____ SUPPLIED RECORDS
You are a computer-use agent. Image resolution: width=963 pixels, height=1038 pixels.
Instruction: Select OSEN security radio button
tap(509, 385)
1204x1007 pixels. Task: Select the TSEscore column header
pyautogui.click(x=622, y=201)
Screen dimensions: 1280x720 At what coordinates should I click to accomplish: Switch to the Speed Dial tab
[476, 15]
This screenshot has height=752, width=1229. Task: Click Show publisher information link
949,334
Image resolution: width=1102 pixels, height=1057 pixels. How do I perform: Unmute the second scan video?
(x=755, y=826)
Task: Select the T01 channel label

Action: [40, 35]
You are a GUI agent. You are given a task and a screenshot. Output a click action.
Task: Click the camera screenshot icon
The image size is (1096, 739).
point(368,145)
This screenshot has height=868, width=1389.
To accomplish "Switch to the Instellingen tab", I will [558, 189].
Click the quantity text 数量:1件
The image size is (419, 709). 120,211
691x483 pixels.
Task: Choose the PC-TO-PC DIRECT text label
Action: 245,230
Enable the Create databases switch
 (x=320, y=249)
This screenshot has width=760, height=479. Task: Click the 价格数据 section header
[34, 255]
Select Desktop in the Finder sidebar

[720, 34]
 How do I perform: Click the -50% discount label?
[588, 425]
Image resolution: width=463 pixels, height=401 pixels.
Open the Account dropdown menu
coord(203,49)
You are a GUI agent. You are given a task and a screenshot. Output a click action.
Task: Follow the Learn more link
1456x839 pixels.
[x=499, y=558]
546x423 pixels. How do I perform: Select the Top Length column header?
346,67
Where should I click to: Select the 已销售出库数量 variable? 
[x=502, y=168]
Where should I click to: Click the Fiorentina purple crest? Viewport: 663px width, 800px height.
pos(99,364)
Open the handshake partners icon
________
TRY IT: An exact restatement of the data is required.

RESULT OF THE EXERCISE:
You are a computer-use agent. Image resolution: width=963 pixels, height=1038 pixels.
Instruction: Select OSEN security radio button
tap(509, 385)
1204x1007 pixels. Task: Select the TSEscore column header
pyautogui.click(x=622, y=201)
Screen dimensions: 1280x720 At what coordinates should I click to accomplish: Switch to the Speed Dial tab
[476, 15]
This screenshot has height=752, width=1229. Task: Click Show publisher information link
949,334
Image resolution: width=1102 pixels, height=1057 pixels. How do I perform: Unmute the second scan video?
(x=755, y=826)
Task: Select the T01 channel label

Action: [40, 35]
You are a GUI agent. You are given a task and a screenshot. Output a click action.
Task: Click the camera screenshot icon
The image size is (1096, 739).
point(368,145)
This screenshot has height=868, width=1389.
To accomplish "Switch to the Instellingen tab", I will [558, 189].
Click the quantity text 数量:1件
The image size is (419, 709). 120,211
691x483 pixels.
Task: Choose the PC-TO-PC DIRECT text label
Action: 245,230
Enable the Create databases switch
 (x=320, y=249)
This screenshot has width=760, height=479. Task: Click the 价格数据 section header
[34, 255]
Select Desktop in the Finder sidebar

[720, 34]
 How do I perform: Click the -50% discount label?
[588, 425]
Image resolution: width=463 pixels, height=401 pixels.
Open the Account dropdown menu
coord(203,49)
You are a GUI agent. You are given a task and a screenshot. Output a click action.
Task: Follow the Learn more link
1456x839 pixels.
[x=499, y=558]
546x423 pixels. How do I perform: Select the Top Length column header?
346,67
Where should I click to: Select the 已销售出库数量 variable? 
[x=502, y=168]
Where should I click to: Click the Fiorentina purple crest? Viewport: 663px width, 800px height.
pos(99,364)
Open the handshake partners icon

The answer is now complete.